Fokus auf die Familie
Eine zweite Entwicklung ab dem Jahr 2000 ist, dass der Blick vermehrt auf Familie, Kinder und Generationen gelenkt wird, ohne dass Geschlechterrollen thematisiert werden.

Familie wird als Ort gesehen, an dem dringende Leistungen für die Gesellschaft erbracht werden sollen - Betreuungsarbeit wird als gleichsam "natürliche" Aufgabe der (Groß)familie dargestellt: Junge Menschen werden aufgefordert, Familien zu gründen und Kinder zu zeugen, um das Schreckensbild eines "sterbenden Staates Österreich" abzuwenden.
Problemfeld häusliche Gewalt: "Familie" statt "Frauen"
Diese Entwicklung kann auch für den zweiten untersuchten Bereich - häusliche Gewalt gegen Frauen - festgestellt werden.

Die "Familie" rückt auch in diesem Bereich ab 2000 in den Mittelpunkt der Argumentationen: Häusliche Gewalt wird nun weniger als gegen Frauen gerichtete Gewalt gesehen, sondern als einer von vielen negativen Einflüssen auf die Familie. Gewalt gegen Frauen innerhalb der Familie bewirkt die "Erosion" der Familie, kann diese zerstören und ist deshalb verurteilenswert.
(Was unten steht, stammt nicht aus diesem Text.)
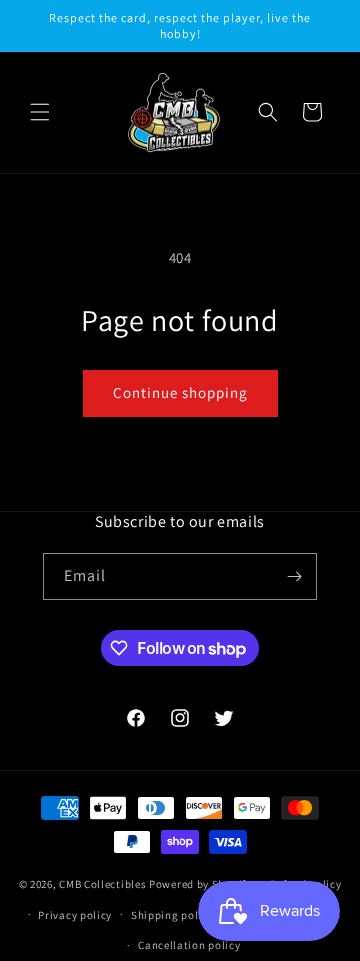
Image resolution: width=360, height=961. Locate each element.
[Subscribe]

Bilder, die vor allem Frauen als "schwach und hilflos" sehen, sind häufig; ebenso wie Vorstellungen, die männliche Gewalt als krankhaftes Fehlverhalten Einzelner sehen. Die Frage von Männlichkeitsbildern, unterschiedlichem finanziellen Status von Männern und Frauen und gesellschaftlichen Machtverhältnissen als Ursache von häuslicher Gewalt werden auch hier ausgeblendet.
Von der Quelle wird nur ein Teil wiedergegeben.